8. En troisième lieu, si M. A invoque la méconnaissance des dispositions de l'article L. 435-1 du code de l'entrée et du séjour des étrangers et du droit d'asile, il ne ressort pas des pièces du dossier qu'il aurait fondé sa demande sur ces dispositions. Par ailleurs, il ressort des termes de l'arrêté attaqué que le préfet n'a pas examiné d'office s'il remplissait les conditions fixées par cet article.
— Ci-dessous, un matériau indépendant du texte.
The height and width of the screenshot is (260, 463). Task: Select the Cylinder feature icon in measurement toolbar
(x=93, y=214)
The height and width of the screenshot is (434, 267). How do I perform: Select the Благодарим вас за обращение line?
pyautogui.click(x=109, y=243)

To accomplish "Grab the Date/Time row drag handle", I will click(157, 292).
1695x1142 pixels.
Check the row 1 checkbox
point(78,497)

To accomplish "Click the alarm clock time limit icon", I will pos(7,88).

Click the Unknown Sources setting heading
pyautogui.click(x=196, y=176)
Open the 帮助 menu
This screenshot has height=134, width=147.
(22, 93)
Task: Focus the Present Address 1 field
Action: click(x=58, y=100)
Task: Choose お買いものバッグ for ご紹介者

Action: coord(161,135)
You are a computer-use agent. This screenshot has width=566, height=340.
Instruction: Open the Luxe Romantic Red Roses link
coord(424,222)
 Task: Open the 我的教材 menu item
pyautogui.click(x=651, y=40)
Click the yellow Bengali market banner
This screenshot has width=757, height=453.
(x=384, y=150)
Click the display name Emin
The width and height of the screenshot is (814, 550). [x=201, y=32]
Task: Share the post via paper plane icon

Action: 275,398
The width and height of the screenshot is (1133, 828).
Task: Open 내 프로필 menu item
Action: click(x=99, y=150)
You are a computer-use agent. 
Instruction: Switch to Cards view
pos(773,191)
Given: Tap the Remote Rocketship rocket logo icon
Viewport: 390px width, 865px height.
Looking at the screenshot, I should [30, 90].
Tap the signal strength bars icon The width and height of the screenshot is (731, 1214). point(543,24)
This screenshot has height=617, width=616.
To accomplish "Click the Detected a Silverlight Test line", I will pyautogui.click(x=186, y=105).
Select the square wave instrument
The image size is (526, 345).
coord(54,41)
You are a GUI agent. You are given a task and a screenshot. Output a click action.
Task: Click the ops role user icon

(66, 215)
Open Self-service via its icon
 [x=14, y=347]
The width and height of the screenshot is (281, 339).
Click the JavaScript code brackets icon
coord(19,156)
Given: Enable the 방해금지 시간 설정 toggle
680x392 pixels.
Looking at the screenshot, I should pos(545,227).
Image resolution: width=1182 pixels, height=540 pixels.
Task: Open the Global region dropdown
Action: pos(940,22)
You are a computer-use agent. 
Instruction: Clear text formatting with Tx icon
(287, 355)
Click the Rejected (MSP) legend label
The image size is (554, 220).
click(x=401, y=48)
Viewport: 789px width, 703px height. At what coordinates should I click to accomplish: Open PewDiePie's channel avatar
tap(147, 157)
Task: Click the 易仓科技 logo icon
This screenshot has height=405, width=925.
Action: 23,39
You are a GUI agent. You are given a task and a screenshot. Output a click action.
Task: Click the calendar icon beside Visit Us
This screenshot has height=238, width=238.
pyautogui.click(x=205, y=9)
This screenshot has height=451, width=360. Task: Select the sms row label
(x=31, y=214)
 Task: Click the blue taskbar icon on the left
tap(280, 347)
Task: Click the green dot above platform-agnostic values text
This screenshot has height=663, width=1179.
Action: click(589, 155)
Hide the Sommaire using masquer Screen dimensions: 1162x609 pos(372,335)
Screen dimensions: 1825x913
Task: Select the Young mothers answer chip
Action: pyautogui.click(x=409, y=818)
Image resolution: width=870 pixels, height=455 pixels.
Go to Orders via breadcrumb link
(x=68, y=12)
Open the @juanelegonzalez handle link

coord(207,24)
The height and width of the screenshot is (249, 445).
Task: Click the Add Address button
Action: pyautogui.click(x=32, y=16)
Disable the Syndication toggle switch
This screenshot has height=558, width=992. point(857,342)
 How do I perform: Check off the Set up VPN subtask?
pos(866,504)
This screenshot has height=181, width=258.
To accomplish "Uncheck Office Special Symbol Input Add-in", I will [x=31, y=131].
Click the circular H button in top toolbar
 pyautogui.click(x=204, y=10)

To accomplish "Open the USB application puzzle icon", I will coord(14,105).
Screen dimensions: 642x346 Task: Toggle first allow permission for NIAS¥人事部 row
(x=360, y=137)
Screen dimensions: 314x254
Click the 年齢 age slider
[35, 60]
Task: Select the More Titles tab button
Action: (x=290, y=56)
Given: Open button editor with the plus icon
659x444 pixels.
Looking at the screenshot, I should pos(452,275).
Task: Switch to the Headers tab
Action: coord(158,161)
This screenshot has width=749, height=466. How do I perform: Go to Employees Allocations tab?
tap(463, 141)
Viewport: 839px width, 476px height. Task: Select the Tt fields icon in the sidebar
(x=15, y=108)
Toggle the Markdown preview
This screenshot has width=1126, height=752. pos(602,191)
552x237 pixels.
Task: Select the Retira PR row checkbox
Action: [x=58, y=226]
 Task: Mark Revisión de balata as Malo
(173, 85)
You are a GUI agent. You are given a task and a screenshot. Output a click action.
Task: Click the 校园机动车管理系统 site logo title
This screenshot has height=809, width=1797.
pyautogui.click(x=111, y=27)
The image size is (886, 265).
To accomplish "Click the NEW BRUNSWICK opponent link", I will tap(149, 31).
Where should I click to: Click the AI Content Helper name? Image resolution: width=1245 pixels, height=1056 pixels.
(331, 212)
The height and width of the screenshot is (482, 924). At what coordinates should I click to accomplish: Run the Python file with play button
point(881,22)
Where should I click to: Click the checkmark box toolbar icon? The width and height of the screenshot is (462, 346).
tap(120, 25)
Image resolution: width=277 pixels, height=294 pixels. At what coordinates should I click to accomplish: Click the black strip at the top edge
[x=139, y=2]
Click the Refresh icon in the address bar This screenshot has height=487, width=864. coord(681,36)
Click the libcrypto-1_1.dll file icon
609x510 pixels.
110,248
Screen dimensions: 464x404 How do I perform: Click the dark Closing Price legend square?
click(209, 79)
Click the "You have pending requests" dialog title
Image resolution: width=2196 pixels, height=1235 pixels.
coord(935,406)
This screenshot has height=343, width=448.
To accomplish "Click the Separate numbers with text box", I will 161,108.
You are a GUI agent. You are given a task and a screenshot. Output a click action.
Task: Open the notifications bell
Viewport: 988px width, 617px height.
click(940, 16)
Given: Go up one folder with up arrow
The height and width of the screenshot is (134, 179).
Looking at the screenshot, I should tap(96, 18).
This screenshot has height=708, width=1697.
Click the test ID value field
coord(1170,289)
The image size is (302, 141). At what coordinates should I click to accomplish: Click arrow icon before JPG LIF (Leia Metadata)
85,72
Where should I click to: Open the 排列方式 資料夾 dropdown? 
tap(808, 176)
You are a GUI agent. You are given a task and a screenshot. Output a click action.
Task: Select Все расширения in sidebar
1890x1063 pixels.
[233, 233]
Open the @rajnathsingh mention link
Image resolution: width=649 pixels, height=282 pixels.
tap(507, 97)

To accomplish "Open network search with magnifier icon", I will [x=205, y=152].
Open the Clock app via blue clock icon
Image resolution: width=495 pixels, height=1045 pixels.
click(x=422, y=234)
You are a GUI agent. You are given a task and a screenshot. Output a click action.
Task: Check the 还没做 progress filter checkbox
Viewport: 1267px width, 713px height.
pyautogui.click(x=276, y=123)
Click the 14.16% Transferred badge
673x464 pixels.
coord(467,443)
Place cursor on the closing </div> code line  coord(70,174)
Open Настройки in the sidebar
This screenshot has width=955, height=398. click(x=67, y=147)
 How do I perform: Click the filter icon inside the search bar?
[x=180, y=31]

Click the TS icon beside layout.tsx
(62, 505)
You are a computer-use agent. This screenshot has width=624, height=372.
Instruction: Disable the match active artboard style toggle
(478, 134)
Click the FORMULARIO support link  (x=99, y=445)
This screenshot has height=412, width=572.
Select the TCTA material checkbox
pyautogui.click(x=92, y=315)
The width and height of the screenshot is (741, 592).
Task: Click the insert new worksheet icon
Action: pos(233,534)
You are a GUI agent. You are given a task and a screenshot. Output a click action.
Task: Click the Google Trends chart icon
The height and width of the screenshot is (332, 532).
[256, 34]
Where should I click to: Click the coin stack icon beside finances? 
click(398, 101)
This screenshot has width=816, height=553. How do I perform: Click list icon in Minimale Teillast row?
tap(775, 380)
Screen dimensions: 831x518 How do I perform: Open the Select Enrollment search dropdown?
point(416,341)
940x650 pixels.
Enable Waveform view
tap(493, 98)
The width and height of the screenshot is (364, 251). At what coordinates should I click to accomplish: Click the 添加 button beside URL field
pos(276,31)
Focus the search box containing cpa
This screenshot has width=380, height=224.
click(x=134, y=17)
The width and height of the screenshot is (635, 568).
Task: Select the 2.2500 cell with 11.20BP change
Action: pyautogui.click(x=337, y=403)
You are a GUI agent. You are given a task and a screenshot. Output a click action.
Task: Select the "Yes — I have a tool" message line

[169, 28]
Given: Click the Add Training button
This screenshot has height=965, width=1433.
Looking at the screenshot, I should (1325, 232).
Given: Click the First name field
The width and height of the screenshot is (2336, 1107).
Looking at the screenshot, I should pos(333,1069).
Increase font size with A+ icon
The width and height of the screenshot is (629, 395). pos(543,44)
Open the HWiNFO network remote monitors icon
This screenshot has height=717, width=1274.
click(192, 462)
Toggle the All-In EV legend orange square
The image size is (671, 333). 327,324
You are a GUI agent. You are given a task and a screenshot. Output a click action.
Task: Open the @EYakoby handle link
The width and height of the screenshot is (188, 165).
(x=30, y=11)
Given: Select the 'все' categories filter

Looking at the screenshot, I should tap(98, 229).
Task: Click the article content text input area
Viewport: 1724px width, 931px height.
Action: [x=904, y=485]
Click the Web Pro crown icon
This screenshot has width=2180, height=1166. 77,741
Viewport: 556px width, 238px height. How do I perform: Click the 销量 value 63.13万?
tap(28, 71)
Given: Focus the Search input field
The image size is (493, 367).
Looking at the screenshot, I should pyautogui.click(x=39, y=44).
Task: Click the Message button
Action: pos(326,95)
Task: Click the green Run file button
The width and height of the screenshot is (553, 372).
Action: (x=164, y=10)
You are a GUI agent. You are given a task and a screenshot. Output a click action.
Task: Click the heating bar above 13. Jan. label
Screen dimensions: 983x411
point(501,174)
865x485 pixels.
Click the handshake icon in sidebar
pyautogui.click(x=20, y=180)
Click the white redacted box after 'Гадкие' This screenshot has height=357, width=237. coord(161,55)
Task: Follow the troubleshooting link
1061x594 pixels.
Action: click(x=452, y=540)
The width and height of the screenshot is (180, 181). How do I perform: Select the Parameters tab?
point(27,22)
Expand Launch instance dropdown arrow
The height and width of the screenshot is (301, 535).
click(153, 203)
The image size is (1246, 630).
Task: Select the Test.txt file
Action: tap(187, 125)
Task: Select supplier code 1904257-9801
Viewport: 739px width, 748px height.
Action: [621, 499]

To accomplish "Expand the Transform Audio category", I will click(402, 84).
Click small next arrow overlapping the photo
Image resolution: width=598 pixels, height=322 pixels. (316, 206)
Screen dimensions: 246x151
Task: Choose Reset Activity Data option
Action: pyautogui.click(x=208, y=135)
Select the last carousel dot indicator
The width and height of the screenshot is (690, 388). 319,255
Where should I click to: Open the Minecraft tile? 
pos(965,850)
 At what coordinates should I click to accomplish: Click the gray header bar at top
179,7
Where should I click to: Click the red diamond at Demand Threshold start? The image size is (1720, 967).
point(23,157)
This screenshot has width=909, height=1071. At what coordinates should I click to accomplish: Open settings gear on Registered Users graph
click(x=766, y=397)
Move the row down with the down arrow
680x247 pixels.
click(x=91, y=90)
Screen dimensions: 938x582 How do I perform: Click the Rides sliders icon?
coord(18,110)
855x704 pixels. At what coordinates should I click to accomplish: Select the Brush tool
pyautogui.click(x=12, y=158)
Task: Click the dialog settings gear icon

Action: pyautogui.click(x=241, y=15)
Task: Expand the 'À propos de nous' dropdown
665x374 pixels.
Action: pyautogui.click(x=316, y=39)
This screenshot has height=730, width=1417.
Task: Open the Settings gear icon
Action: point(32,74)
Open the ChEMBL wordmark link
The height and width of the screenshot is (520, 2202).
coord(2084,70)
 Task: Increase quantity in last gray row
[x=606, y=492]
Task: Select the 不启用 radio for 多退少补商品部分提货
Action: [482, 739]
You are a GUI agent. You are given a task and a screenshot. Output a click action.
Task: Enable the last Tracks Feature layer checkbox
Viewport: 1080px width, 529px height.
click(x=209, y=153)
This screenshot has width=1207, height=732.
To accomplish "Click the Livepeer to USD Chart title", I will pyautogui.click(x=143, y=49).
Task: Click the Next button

Par suite, le moyen tiré de la méconnaissance des dispositions de l'article L.435-1 du code de l'entrée et du séjour des étrangers et du droit d'asile doit être écarté comme inopérant.

Sur la décision portant obligation de quitter le territoire français :

9. En premier lieu, compte tenu de ce qui a été dit précédemment, le moyen tiré de ce que la décision portant obligation de quitter le territoire français serait illégale en conséquence de l'illégalité de la décision portant refus de délivrance de titre de séjour sur laquelle elle se fonde doit être écarté.

10. En second lieu, pour les mêmes motifs que ceux énoncés au point 7 de la présente ordonnance, M. A n'est pas fondé à soutenir que la décision portant obligation de quitter le territoire français méconnaitrait les stipulations de l'article 8 de la convention européenne de sauvegarde des droits de l'homme et des libertés fondamentales.

Sur la décision fixant le pays de destination :

11. En l'absence d'illégalité des décisions portant refus de délivrance de titre de séjour et obligation de quitter le territoire français, le moyen tiré de ces illégalités, soulevé par voie d'exception à l'encontre de la décision fixant le pays de destination, doit être écarté.

12. Il résulte de tout ce qui précède que la requête d'appel de M. A est manifestement dépourvue de fondement. Dès lors, ses conclusions à fin d'annulation ainsi que celles présentées à fin d'injonction doivent être rejetées, en application du dernier alinéa de l'article R. 222-1 du code de justice administrative, précité.

ORDONNE :

Article 1er : La requête de M. A est rejetée.

Article 2 : La présente ordonnance sera notifiée à M. B A et au ministre d'Etat, ministre de l'intérieur. Copie en sera adressée au préfet du Val-d'Oise.

Fait à Versailles, le 27 février 2025.

Le premier vice-président de la Cour,

président de la 2ème chambre,

B. EVEN

La République mande et ordonne au ministre d'Etat, ministre de l'intérieur en ce qui le concerne ou à tous commissaires de justice à ce requis en ce qui concerne les voies de droit commun contre les parties privées, de pourvoir à l'exécution de la présente ordonnance.